Annie Qu
Chancellor’s Professor
Email: aqu2@uci.edu
Phone: 949-824-9070
Mailing address:
Donald Bren Hall 2212
Department of Statistics, UCI
Irvine, CA 92697
Qu’s research focuses on solving fundamental issues regarding unstructured large-scale data, developing cutting-edge statistical methods and theory in machine learning and algorithms on text sentiment analysis, automatic tagging and summarization, recommender systems, tensor imaging data and network data analyses for complex heterogeneous data, and achieving the extraction of essential information from large volume high-dimensional data. Her research has impacts in many different fields such as biomedical studies, genomic research, public health research, and social and political sciences.
Before she joins the UC Irvine, Dr. Qu is Data Science Founder Professor of Statistics, and the Director of the Illinois Statistics Office at the University of Illinois at Urbana-Champaign. She was awarded as Brad and Karen Smith Professorial Scholar by the College of LAS at UIUC, a recipient of the NSF Career award in 2004-2009, and is a Fellow of the Institute of Mathematical Statistics, a Fellow of the American Statistical Association, and a fellow of American Association for the Advancement of Science. She is current Co-Editor of Journal of the American Statistical Association, Theory and Methods.
Google Scholar
Recent Research Interests:
- Data integration for heterogeneous data, Active learning, Deep learning from statistics perspective, NLP and LLM, high-dimensional mediation analysis, Causal inference (de-confounder), Reinforcement learning, Dynamic treatment, Differential Privacy, Mobile Health (Sleep and Stress), DNA Methylation for PTSD, Precision medicine
Other Research Interests:
- Machine Learning, Tensor Data, Medical Imaging, Recommender Systems, Network Data, Longitudinal/Correlated Data Analysis, Missing Data, High-dimensional Data, Model Selection, Nonparametric Models
Grants:
- Principal investigator: NCI R01 grant 1R01CA297869-01, “SCH: Individualized learning and prediction for heterogeneous multimodal data from wearable devices.” 2024-2028.
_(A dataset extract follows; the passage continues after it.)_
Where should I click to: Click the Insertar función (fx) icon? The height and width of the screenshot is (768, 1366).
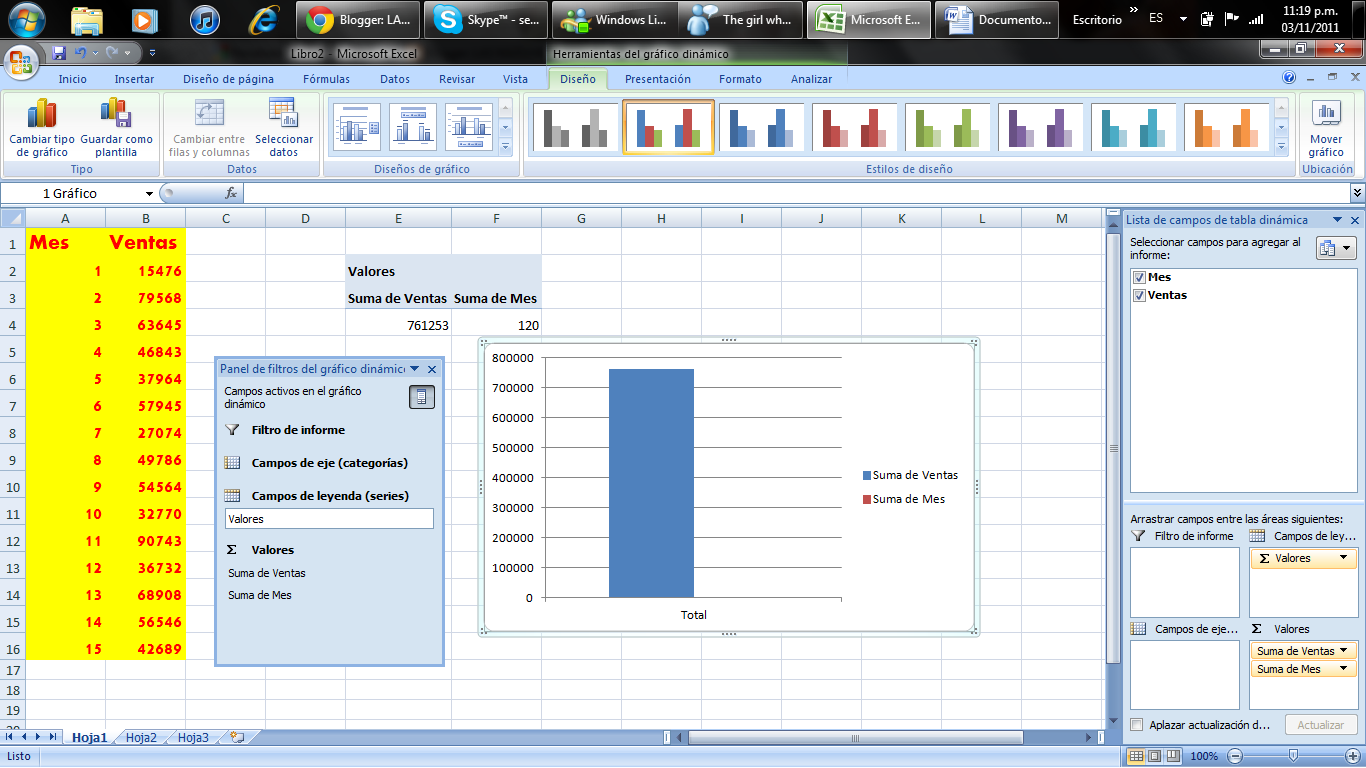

- Co-Principal Investigator (PI: Hengrui Cai), NSF Grant CDS&E-MSS 2401271, “Collaborative Research: Causal Discovery and Individualized Policy Optimization for Human Text Data” 2024-2027.
- Principal investigator: NSF Grant DMS 2210640, “Collaborative Research: Integrative Heterogeneous Learning for Intensive Complex Longitudinal Data” 2022-2025.
- Principal investigator: NSF Grant DMS 1952406, “FRG: Collaborative Research: Generative Learning on Unstructured Data with Applications to Natural Language Processing and Hyperlink Prediction” 2020-2023.
- Principal investigator: NSF Grant DMS 1821198, “Collaborative Research: New Statistical Learning for Complex Heterogeneous Data.” 2018-2021.
- Principal Investigator: NSF, DMS 1613190, “Group-Specific Individualized Modeling and Recommender Systems for Large-Scale Complex Data.” 2016-2019.
- Principal Investigator: NSF, DMS1415308, “Collaborative Research: New Statistical Learning and Scalable Computing for Large Unstructured Data.” 2014-2017.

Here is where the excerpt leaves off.